Keywords

1 Introduction

Named entity disambiguation has been extensively studied and has achieved many outstanding results, but the related research still needs to be further improved. Although many entity disambiguation methods have been reported successively, the asymmetry of the shortest path between entities has not been taken into account when using the shortest path feature to measure the degree of association between candidate entities. In fact, different starting point may lead to two shortest paths with different lengths [1]. As shown in Fig. 1, the shortest path length from “Buffalo Bills” to “UCF Knights football” is 2, while the length from “UCF Knights football” to “Buffalo Bills” is 1.

To mine the path association between two entities more accurately, we propose a new method to redefine the shortest path length between two entities. Besides, existing entity disambiguation algorithms use a fully connected method to measure the association between candidate entities, ignoring the degree of discrimination of entities, which increases the complexity of algorithm execution. Therefore, we use the bidirectional semantic association feature and topic relevance feature to calculate the association relation between the disambiguated entity and the remaining entity vertex, which disambiguate the entities gradually.

Fig. 1.
figure 1

The shortest path on knowledge graph

2 Related Work

The main idea of NED algorithm is using the extracted features to measure the similarity between the entity mention and the candidate entity. In 2011, Hoffert et al. [2] took entity mention and candidate entity as the vertex of graph structure, and used the greedy algorithm to find the smallest strong connected graph to link entities. In the same year, Han et al. [3] proposed an integrated reasoning algorithm in the graph structure to capture the correlation between vertex. In 2014, Alhelbowy et al. [4] proposed two integrated entity disambiguation algorithms using graph structure. The first algorithm is to sort all vertex by PageRank algorithm [4,5,6,7], and select candidate vertex according to PR value and local confidence.
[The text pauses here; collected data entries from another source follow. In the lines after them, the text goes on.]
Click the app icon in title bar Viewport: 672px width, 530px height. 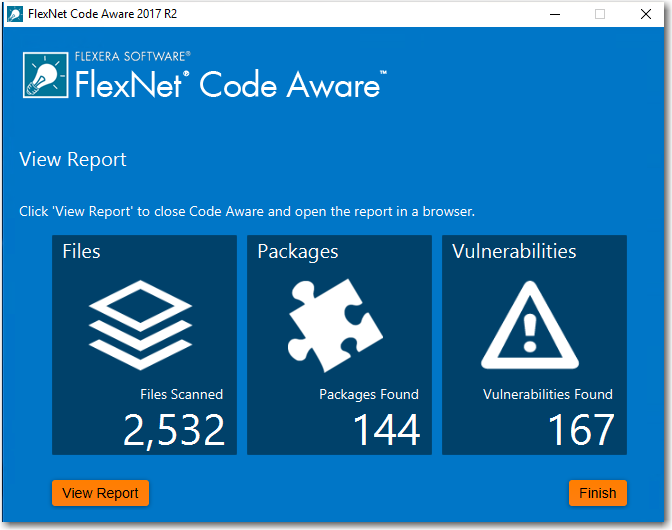click(x=14, y=14)
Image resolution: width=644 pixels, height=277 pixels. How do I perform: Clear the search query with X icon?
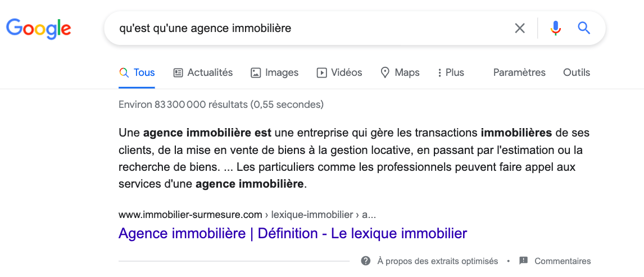click(520, 28)
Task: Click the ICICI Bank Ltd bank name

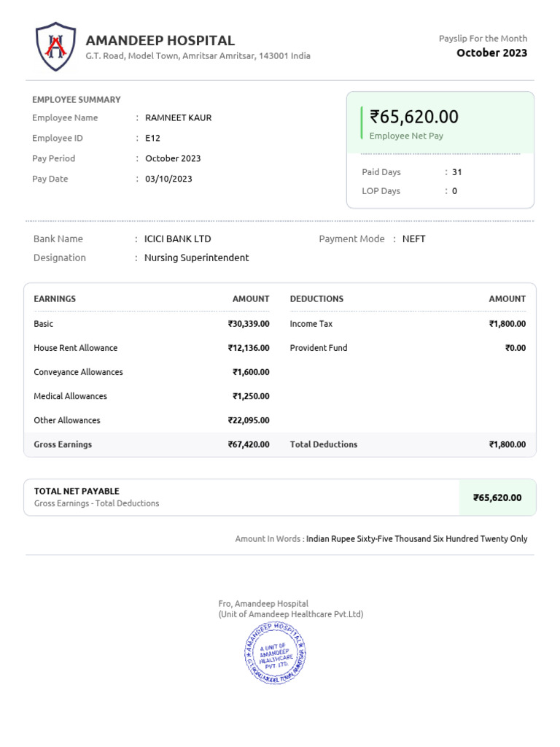Action: pos(177,239)
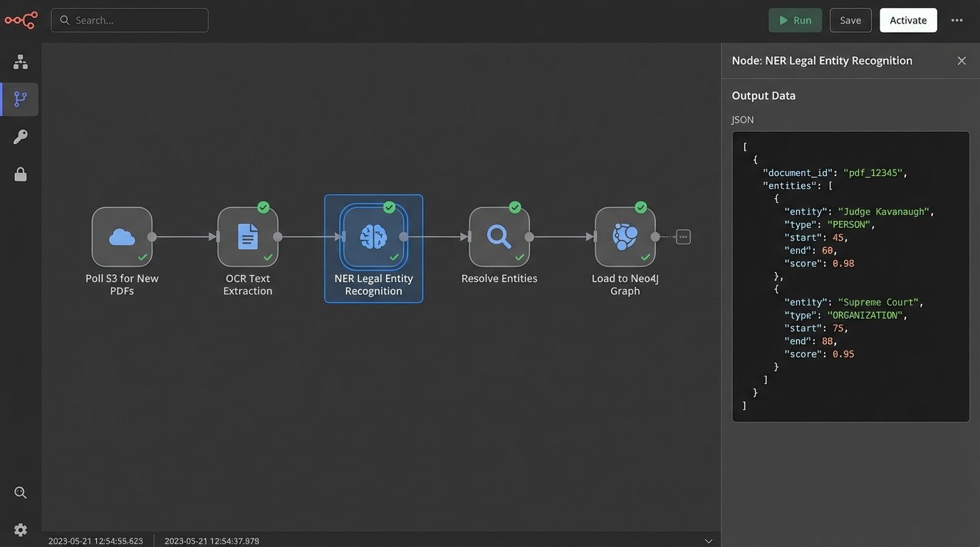
Task: Select the Load to Neo4J Graph node
Action: tap(625, 237)
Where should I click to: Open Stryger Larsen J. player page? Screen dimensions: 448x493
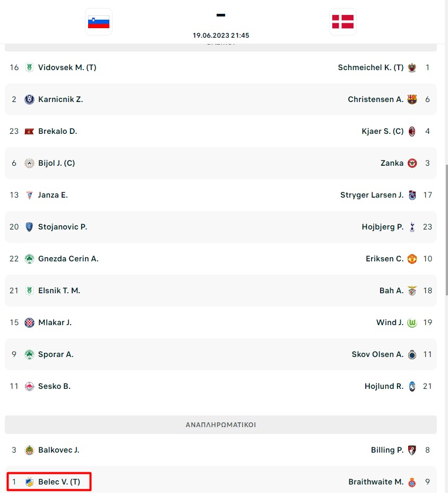click(372, 195)
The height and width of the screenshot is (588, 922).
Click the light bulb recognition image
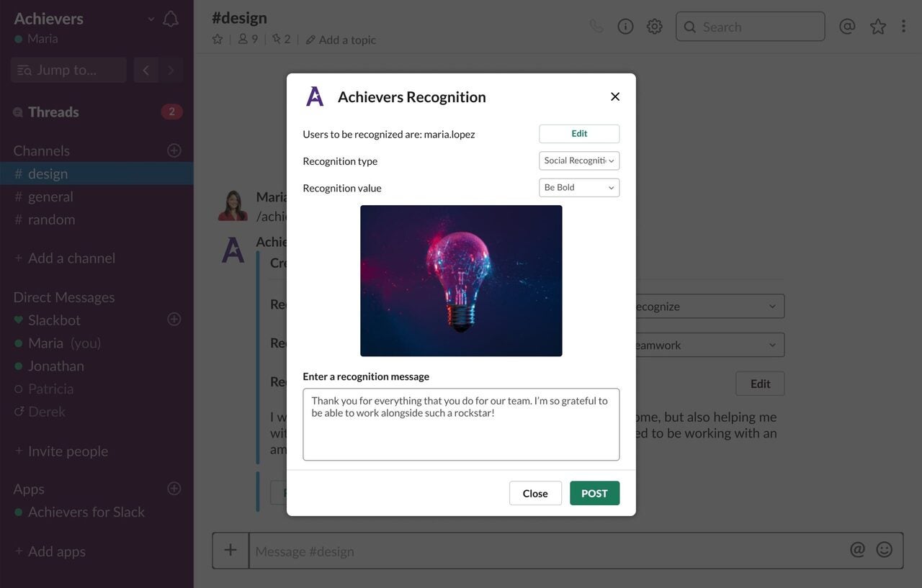point(461,281)
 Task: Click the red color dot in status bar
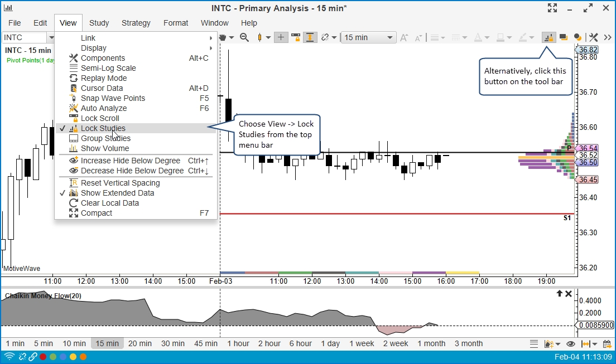pyautogui.click(x=42, y=357)
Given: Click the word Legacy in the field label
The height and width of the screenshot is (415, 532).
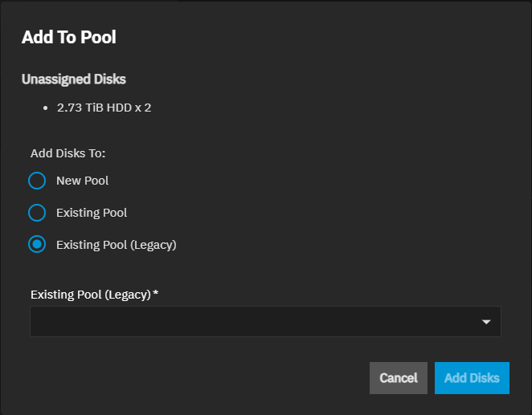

The second algorithm is to use the clustering algorithm to find the most important sub-cluster, and expand it until all entity mentions are disambiguated. In 2016, Stefan et al. [6] introduced a new “pseudo” theme vertice in the entity correlation graph to enhance the consistency between entities and the theme vertice. In 2017, Pappu et al. [8] used forward-backward algorithm to only consider the adjacent relation between entities, and achieved the fastest disambiguation result. In 2019, Liu et al. [9] introduced an extension of BERT (KBERT) in his work, in which KG triples are injected into the sentences as domain knowledge. In 2020, Mulang et al. [10] use the context extracted from the knowledge graph to provide enough information for the model, and improves the performance of NED.

In summary, there is a wide variety of approaches in the literature for NED, which provides more possibilities to break the shackles of traditional search engines.

3 Progressive Named Entity Disambiguation (PNED)

3.1 Problem Description and Formalization

In practical application, the ambiguity degree of each entity mention in the text is not always the same. When disambiguating the entities, entity with least ambiguity is firstly disambiguated, and then disambiguating the remaining entities gradually. In particular, the disambiguated entities can provide additional information to assist in the disambiguation of the remaining entities.

This paper proposes a progressive named entity disambiguation algorithm PNED, which combined with the idea of the minimum spanning tree. The entity mentions contained in text D is marked as \(M=\left\{ m_1,\ldots ,m_n \right\} \), and its candidate set in knowledge base W is \(C=\left\{ \left\{ e_1^1,e_1^2,\ldots \right\} ,...,\left\{ e_n^1,e_n^2,\ldots \right\} \right\} ,C_i \in C\). The task of PNED is to find an entity \(e_i\) in each candidate subset \(C_i\), so that the sum of edge weights between tree vertex is minimized, which is marked as L.

3.2 Candidate Entity Representation Model

The representation model is presented as graph structure [11], which is recorded as G(VE). The candidate entities of mentions in text D are formalized as V of the graph, and the relation between entities is expressed as E. We use Stanford NER tool to get entity mention set \(M=\left\{ m_1,\ldots ,m_n \right\} \), and obtain the candidate entity set through the Search API provided by Google Knowledge Graph.

Definition 1 Initial Confidence of Candidate Entities. The initial confidence of a candidate entity is the possibility of being linked without considering the context information. In our paper, the Search API of Google Knowledge Graph is used to return the entity’s result score as the initial confidence as shown in Formula 1. We use the minimum edit distance to filter the candidate entities, and the top 5 candidate entities are selected to generate the final candidate entity set.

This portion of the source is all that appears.